My bet is that they’ll get it right soon. While touring the villages in the district of Kirinyaga, I talked to three groups of men: men over seventy, who were so horrified by discussing the topic with me that they suggested we meet in the woods out of the view of the other villagers; forty-something men; and men under thirty. The older men were outraged with the suggestion that women should have the right to say no to sex, but they admitted that sex was no longer a big part of their lives, so if the law was passed, it wouldn’t really matter to them. The men in their forties said that they’d fight the passing of the law, they’d go to Nairobi en masse, they’d march in front of the legislature. But if they lost, they’d obey. The twenty-somethings? Well, they couldn’t imagine what the fuss was about. Said one, “The young men sleep with their girlfriends. The women do as they wish. They all go to work. It’s not an issue with them.”

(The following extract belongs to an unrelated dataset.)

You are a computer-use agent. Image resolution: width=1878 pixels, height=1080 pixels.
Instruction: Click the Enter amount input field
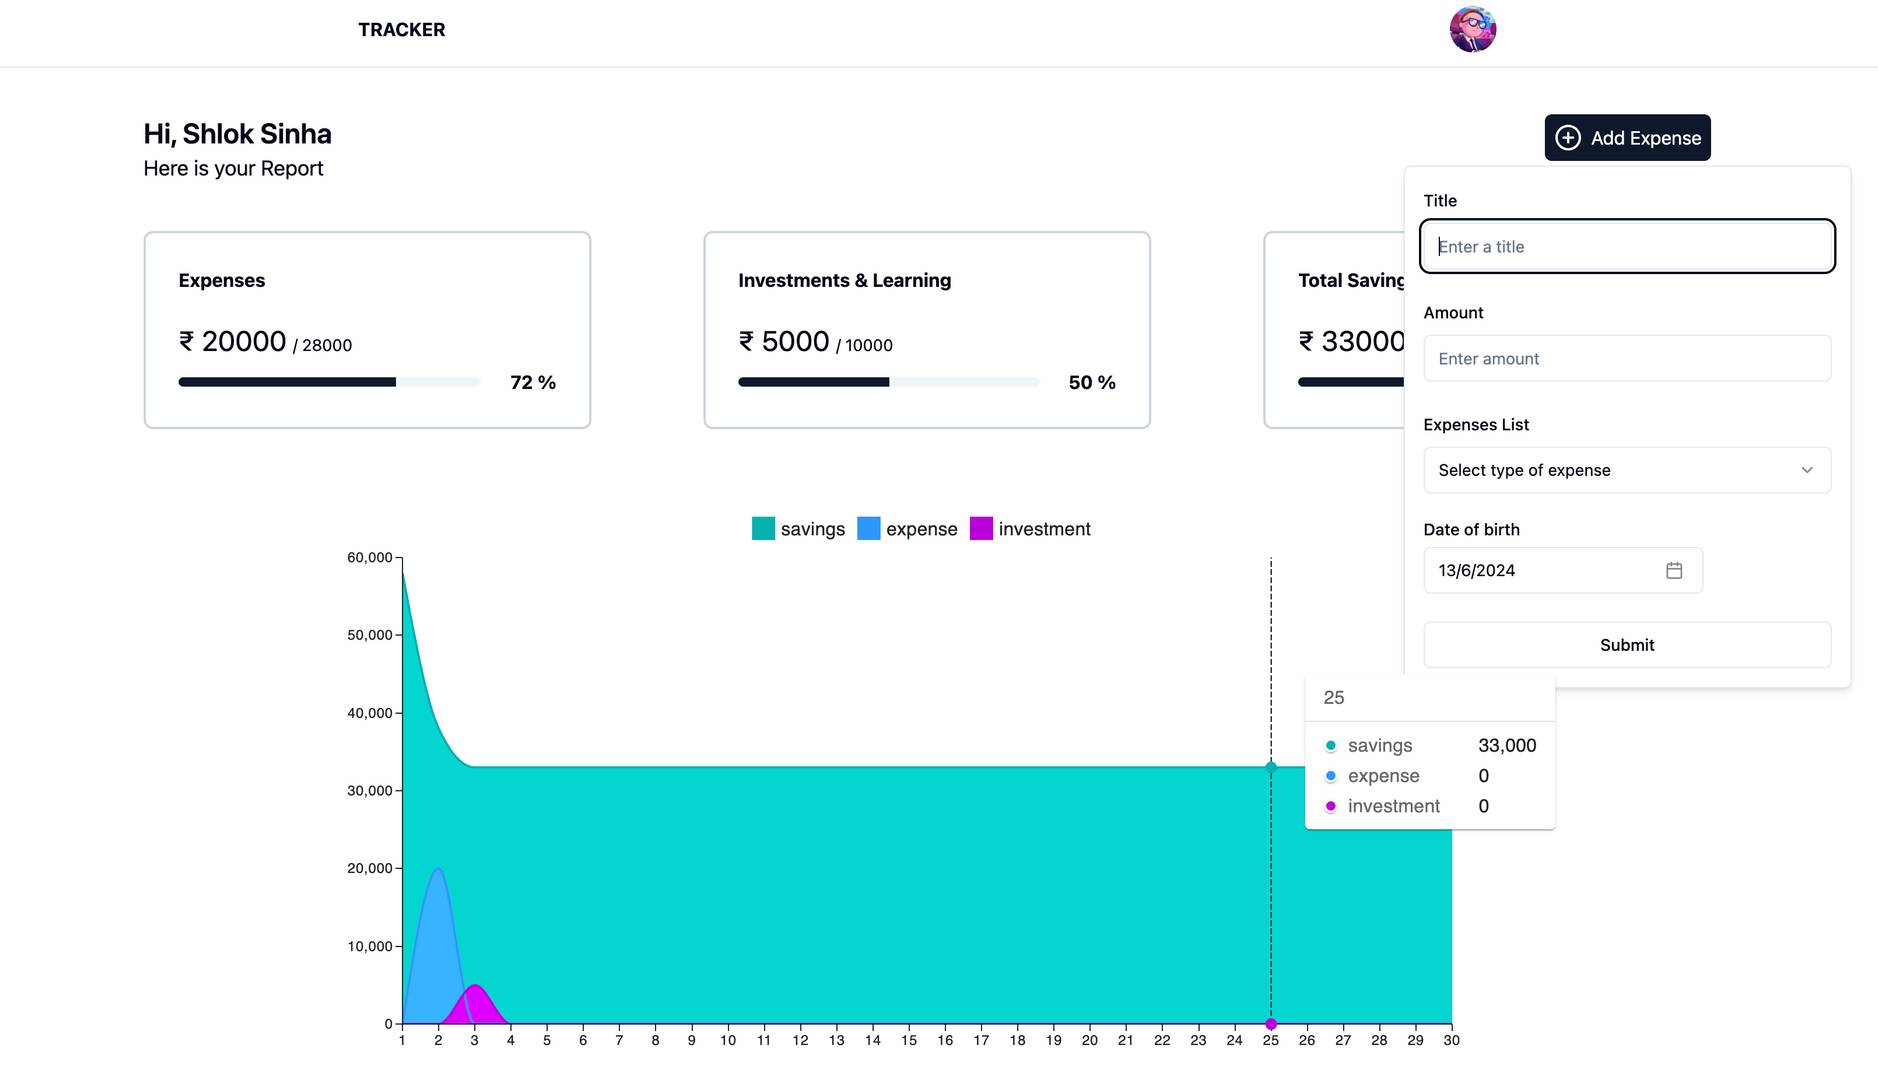1627,358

At a public meeting to air opinion on the proposed law, John Chigiti, a Nairobi lawyer, described the discussion of the topic as a potential win-win situation for everyone. “We need to create a critical mass that can rally around this issue. Discussions like this are the way to do that.” When a member of the public asked about backlash, Melanie Randall, a law professor from the University of Western Ontario, replied, “They’ll say the law has no place in the bedroom; that this law breaks up families and attacks men; that it doesn’t value children. Don’t let that deter you. The strength of the backlash shows the efficacy of your work.” Her advice: “Diffuse it or ignore it.”
At the end of the event, the facilitator, Judy Thongori, a family lawyer in Nairobi, spoke for everyone in the room when she said, “Ten years from now people will look back at this meeting and say, I was in the room that day; the end of marital rape started right here.”